Chandrajit Bajaj
 Introduction | Visualization Tool | Filtering | Gradient Vector Diffusion | Segmentation | Skeletonization | References

1. Introduction

Most if not all proteins in a cell are organized into cellular machines that are built from up to several dozens of individual proteins. For such multi-protein complexes, electron tomographic imaging provides the only foreseeable way to obtain 3D structural information. All other structural techniques such as spectroscopic, diffraction or single-particle analysis cryo-electron microscopic techniques rely implicitly or explicitly on averaging of a large number of identical particles. Electron tomography, in contrast, can provide 3D structural information of such unique volumes as whole cells. Although cellular tomographic imaging is no means a new technique, only recently it has received more attention. While recording devices (CCDs) are becoming larger, and data collection becomes faster, the bottleneck in this emerging field lies more and more on the visualization and interpretation of the tomograms. So why are tomograms so much harder to study and interpret? The answer may lie in the following co-mingled reasons: First, most tomograms exhibit a very low signal-to-noise ratio. Second, the cellular machine does not reside in isolation but are embedded in their cellular context, and densely surrounded by other proteins that may or may not directly interact with the cellular machine. Third, we don't know the exact composition and conformation of cellular machines at the time of investigation.

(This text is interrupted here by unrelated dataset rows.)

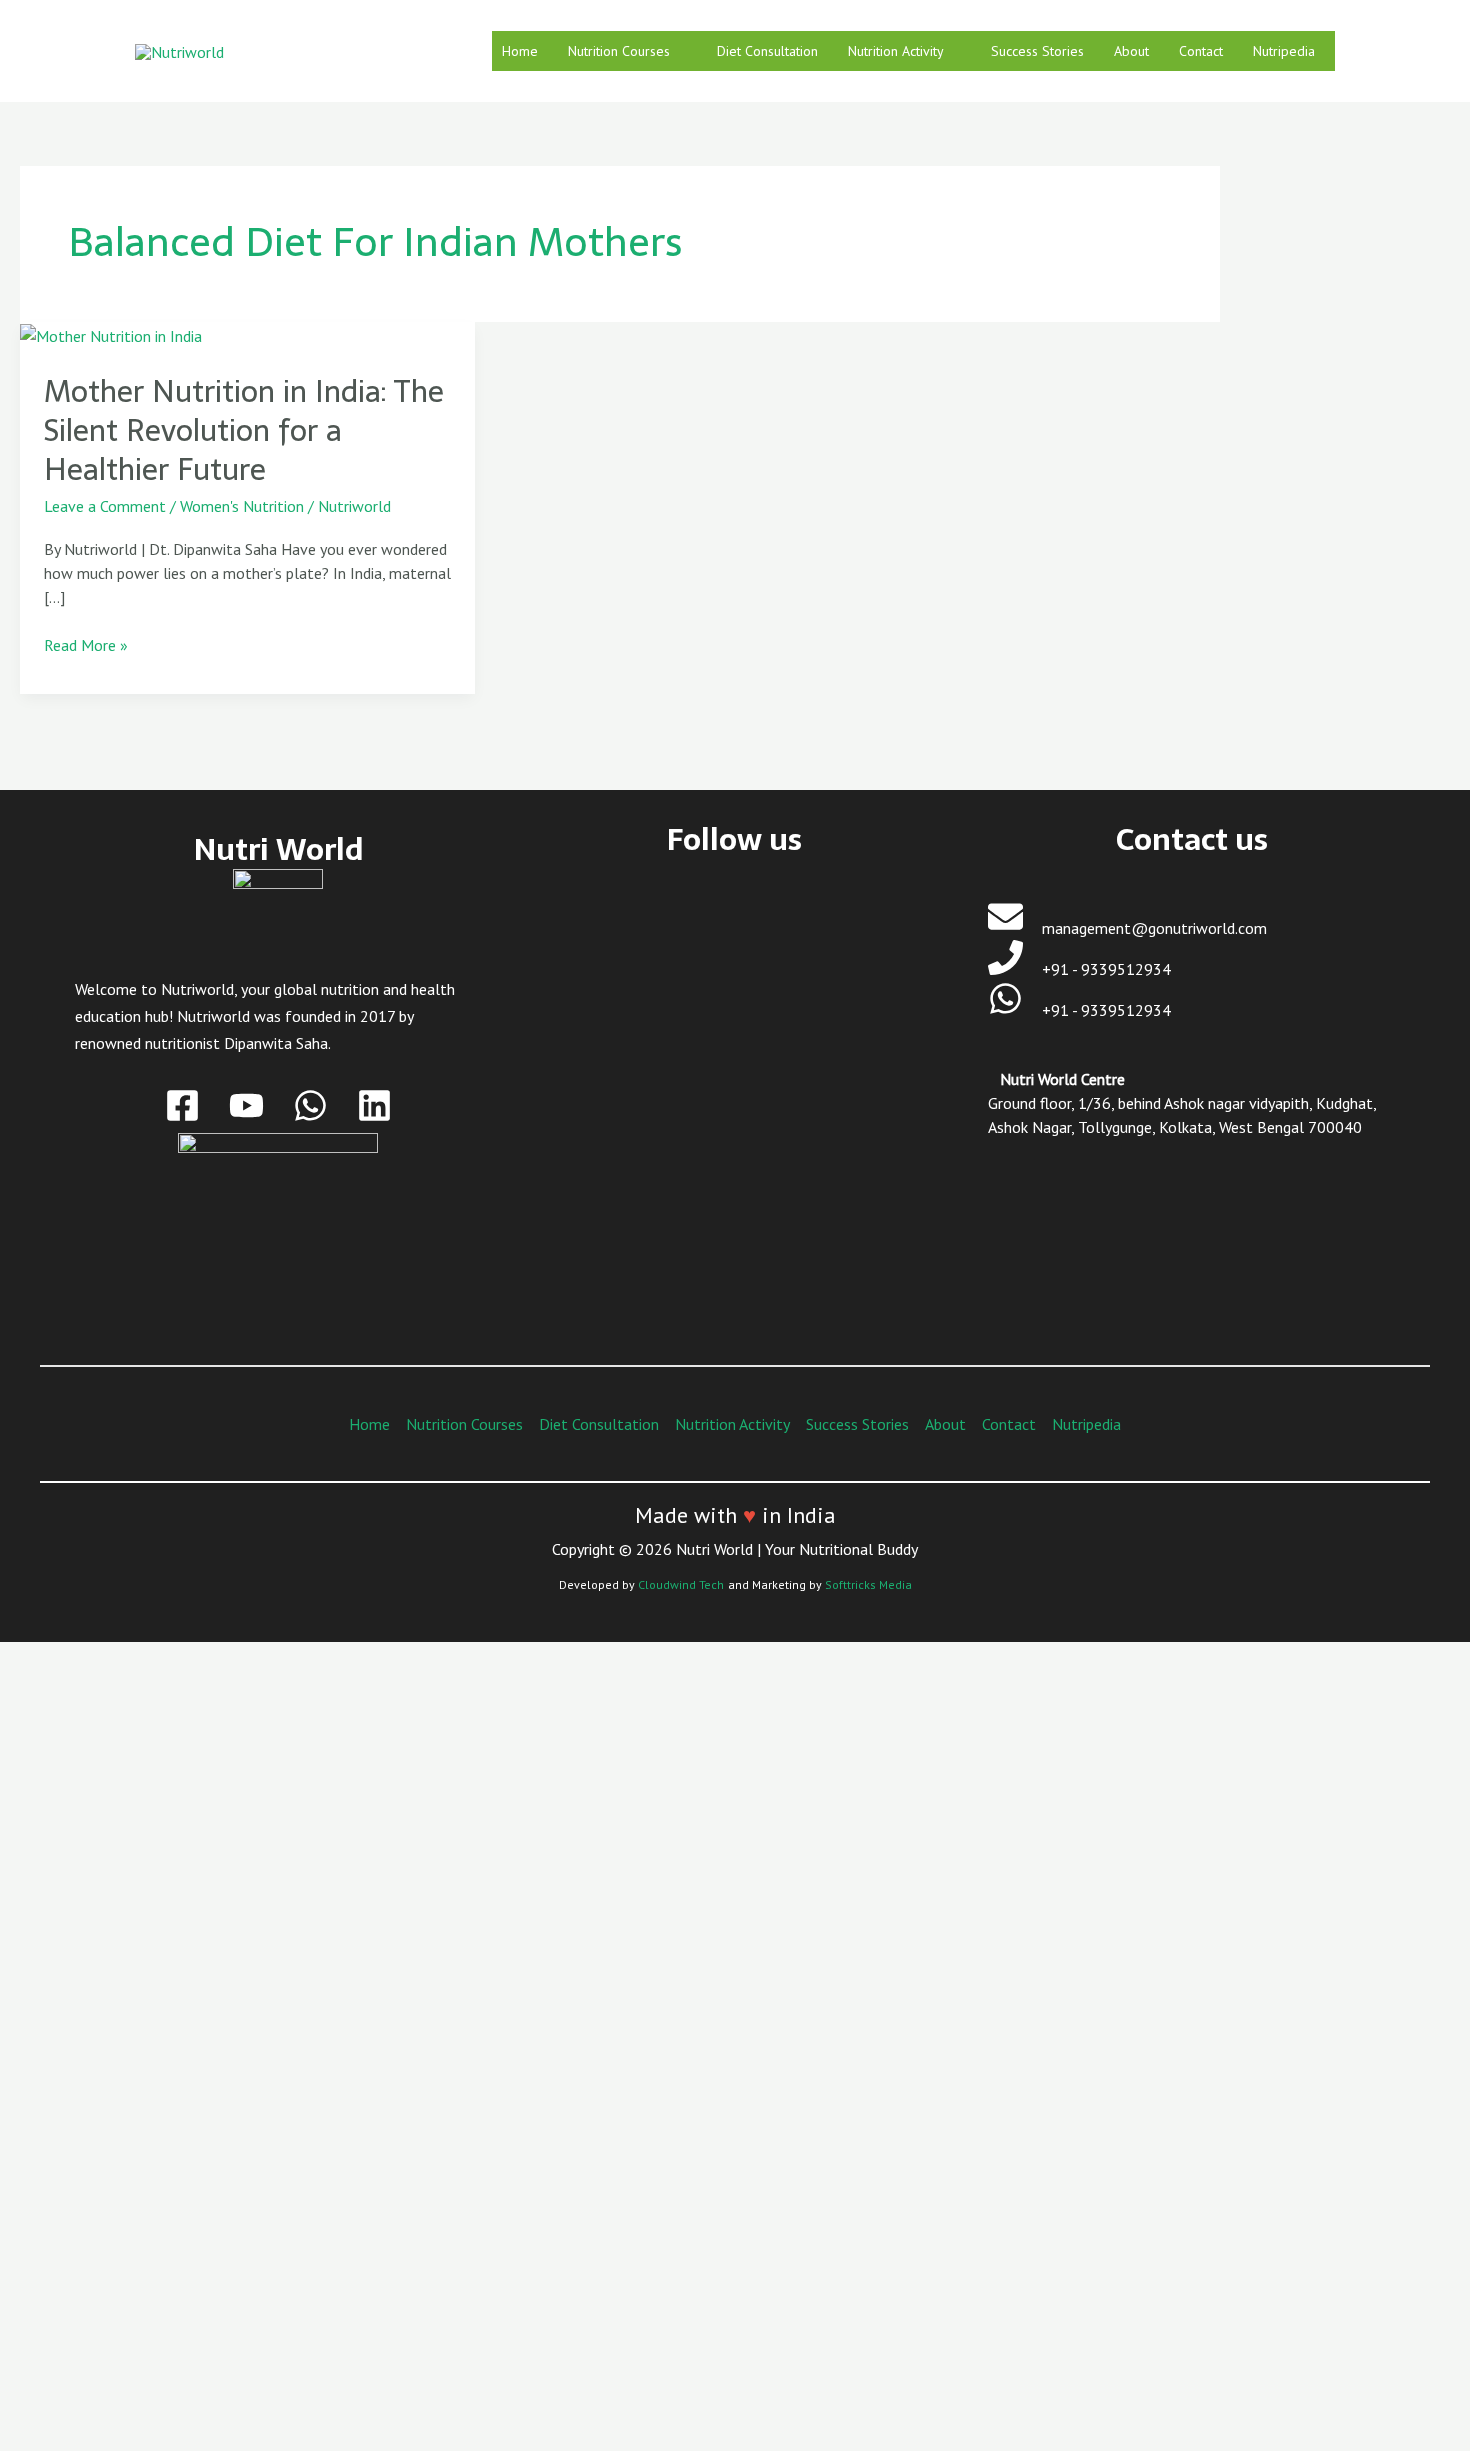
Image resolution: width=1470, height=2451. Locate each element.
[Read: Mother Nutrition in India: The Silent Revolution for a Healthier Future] (111, 334)
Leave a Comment (105, 506)
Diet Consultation (767, 51)
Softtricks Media (868, 1584)
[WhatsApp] (310, 1105)
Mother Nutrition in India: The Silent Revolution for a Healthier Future (244, 430)
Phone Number (145, 2227)
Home (520, 51)
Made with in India (735, 1515)
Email (114, 2145)
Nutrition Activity (896, 51)
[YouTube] (246, 1105)
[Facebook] (182, 1105)
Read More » (86, 644)
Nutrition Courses (619, 51)
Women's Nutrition (242, 506)
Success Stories (1037, 51)
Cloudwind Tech (681, 1584)
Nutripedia (1284, 51)
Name (115, 2063)
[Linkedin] (374, 1105)
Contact (1201, 51)
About (1131, 51)
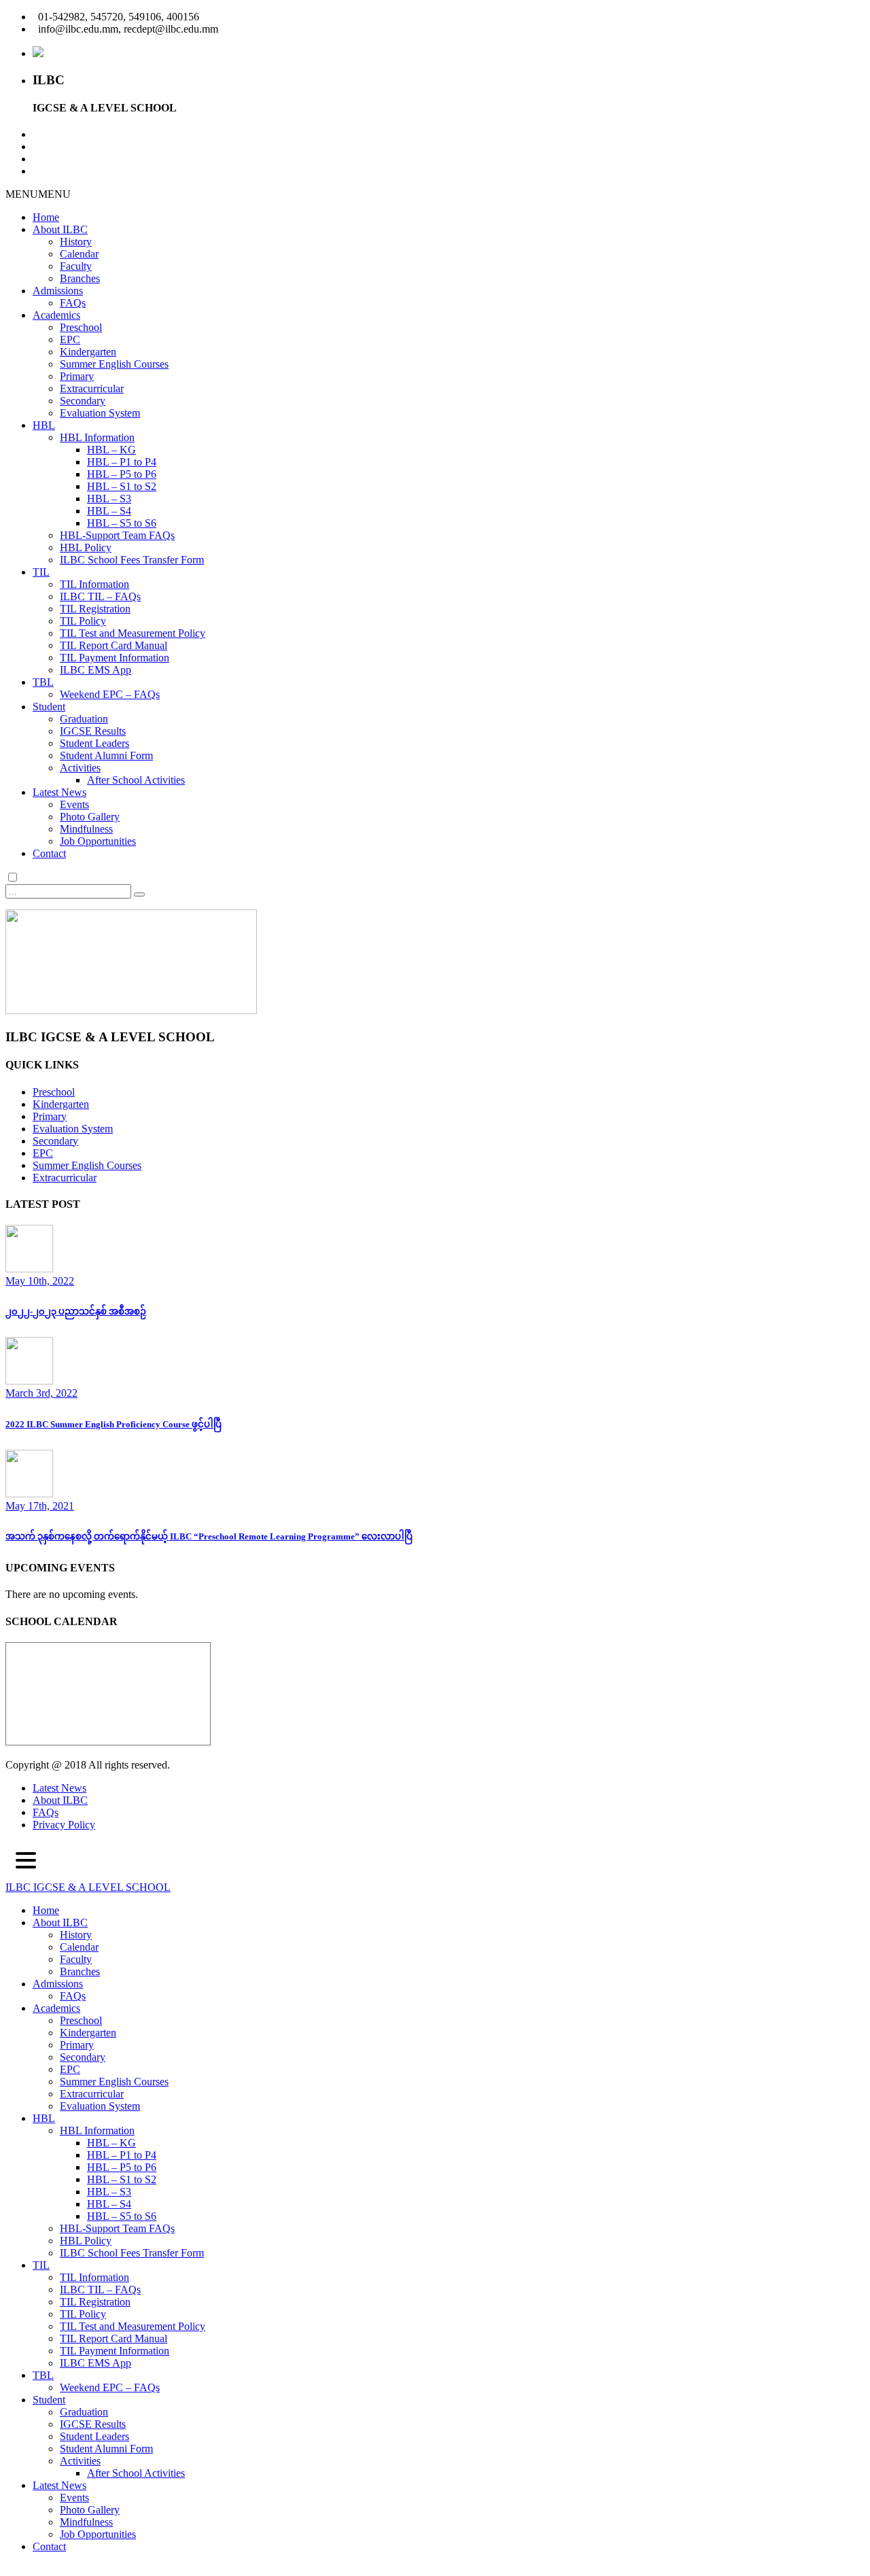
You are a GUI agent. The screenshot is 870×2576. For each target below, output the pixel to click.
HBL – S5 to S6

The poor signal-to-noise ratio usually observed in tomograms complicates the visualization of the volume as well as the automated feature extraction. Hence, noise reduction is always in demand as a pre-processing step to improve the signal-to-noise ratio. Segmentation is often necessary to obtain an unobstructed view into the machinery's architectural organization, and to reduce the complexity of the scenery to allow for biological interpretation. Feature extraction is particularly challenging if cellular machine of interest is in close contact to its cellular surrounding, and if there is no preconception of its 3D structure. In such cases, manual segmentation approaches appear somewhat subjective and become less feasible even with the help of 3D data re-slicing along non-orthogonal angles to obtain a more favorable view, and sophisticated graphics tools. Moreover, they are unlikely to keep up with the amount of data that can be generated by modern-day electron microscope data collection schemes. The complexity of cellular 3D volumes requires some form of data reduction and simplification. Skeletonization may be a way to simplify 3D data sets while retaining their characteristics, which is also important in comparing two complexes that are similar but not identical. Skeletons will be helpful in comparing two such cellular machines and describing their similarities and discrepancies.